- [TASK REQUIREMENTS] Could you render the text from the line that contains "coordinates (164, 552)." through the line that contains "coordinates (78, 300)." as a JSON list of strings, one string per line, leaving out any blank lines?

- [AVAILABLE DATA]
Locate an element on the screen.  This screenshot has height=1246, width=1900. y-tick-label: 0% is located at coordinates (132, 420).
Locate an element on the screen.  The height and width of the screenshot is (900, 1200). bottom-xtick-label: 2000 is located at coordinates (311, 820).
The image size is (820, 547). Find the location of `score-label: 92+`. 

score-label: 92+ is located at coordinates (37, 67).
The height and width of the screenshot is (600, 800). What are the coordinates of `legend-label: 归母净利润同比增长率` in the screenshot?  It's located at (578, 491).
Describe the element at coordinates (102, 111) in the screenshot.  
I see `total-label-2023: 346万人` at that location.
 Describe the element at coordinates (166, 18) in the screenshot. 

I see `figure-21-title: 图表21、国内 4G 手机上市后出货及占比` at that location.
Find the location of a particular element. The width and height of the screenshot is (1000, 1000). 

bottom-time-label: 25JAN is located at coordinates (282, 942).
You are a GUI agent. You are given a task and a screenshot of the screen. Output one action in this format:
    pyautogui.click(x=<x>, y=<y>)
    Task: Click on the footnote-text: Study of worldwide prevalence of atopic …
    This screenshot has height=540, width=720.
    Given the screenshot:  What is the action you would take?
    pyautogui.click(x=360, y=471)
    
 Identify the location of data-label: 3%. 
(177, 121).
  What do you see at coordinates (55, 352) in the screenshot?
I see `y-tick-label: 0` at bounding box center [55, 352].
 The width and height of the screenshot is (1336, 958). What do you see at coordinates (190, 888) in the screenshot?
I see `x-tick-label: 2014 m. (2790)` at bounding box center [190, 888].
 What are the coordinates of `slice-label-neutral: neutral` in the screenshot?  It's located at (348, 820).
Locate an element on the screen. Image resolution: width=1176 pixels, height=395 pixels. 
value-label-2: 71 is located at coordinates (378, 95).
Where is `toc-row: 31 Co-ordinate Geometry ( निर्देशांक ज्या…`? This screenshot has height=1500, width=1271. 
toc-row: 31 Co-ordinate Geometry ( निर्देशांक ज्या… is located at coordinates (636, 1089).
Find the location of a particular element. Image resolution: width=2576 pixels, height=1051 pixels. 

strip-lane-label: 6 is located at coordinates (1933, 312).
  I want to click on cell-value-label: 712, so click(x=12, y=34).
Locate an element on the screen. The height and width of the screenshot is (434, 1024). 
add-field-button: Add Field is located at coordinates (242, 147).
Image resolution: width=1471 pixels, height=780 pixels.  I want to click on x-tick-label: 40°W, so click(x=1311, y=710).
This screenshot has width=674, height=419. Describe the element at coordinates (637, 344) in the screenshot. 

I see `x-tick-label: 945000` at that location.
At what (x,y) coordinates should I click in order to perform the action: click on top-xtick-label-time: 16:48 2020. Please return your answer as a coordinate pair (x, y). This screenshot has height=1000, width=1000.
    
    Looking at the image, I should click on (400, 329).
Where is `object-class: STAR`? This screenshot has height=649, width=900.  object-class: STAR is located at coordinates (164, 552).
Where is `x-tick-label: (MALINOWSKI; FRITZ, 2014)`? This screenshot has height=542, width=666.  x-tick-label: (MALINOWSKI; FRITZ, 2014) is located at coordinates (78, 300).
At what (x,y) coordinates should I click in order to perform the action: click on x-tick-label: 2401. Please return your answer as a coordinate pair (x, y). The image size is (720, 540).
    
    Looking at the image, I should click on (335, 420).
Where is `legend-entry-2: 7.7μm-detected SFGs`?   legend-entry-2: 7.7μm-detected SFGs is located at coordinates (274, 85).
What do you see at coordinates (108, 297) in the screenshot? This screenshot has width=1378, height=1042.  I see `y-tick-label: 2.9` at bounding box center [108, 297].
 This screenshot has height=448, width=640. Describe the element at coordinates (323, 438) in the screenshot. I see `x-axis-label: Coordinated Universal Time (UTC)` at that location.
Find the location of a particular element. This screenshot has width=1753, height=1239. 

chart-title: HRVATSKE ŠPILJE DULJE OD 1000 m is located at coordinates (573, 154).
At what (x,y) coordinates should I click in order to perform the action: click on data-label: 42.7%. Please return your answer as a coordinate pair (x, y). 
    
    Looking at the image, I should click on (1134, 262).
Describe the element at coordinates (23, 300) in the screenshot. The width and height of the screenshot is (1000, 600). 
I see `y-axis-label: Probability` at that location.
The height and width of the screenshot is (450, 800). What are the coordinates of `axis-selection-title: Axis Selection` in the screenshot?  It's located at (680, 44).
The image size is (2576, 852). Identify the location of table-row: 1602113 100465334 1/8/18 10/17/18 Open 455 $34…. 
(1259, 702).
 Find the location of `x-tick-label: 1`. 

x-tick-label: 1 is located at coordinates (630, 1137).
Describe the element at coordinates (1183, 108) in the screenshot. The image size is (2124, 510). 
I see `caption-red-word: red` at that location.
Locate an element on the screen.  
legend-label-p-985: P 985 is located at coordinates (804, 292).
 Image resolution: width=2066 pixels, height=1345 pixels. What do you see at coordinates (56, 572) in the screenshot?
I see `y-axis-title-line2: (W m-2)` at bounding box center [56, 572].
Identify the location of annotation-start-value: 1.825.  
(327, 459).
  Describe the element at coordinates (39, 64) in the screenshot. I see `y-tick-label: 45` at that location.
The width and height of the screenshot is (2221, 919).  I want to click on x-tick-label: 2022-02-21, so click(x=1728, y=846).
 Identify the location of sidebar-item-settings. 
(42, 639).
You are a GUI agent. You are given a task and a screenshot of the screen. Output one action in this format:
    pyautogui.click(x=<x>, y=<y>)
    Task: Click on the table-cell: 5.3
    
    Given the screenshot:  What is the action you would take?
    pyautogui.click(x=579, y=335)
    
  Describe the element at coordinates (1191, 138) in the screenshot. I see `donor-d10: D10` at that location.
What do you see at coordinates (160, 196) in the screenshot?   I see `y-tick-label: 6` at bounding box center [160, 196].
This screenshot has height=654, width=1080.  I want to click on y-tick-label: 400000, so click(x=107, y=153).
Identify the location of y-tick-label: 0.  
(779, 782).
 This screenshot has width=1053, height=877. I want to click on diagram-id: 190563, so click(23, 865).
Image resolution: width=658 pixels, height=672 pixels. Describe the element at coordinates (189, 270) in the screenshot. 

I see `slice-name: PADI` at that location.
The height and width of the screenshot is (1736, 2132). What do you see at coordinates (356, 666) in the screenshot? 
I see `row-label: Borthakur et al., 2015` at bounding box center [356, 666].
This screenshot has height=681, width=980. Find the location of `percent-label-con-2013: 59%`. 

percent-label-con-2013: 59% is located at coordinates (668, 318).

- [REPLY TO THE EXERCISE]
[
  "Where is `object-class: STAR`? This screenshot has height=649, width=900.  object-class: STAR is located at coordinates (164, 552).",
  "Where is `x-tick-label: (MALINOWSKI; FRITZ, 2014)`? This screenshot has height=542, width=666.  x-tick-label: (MALINOWSKI; FRITZ, 2014) is located at coordinates (78, 300)."
]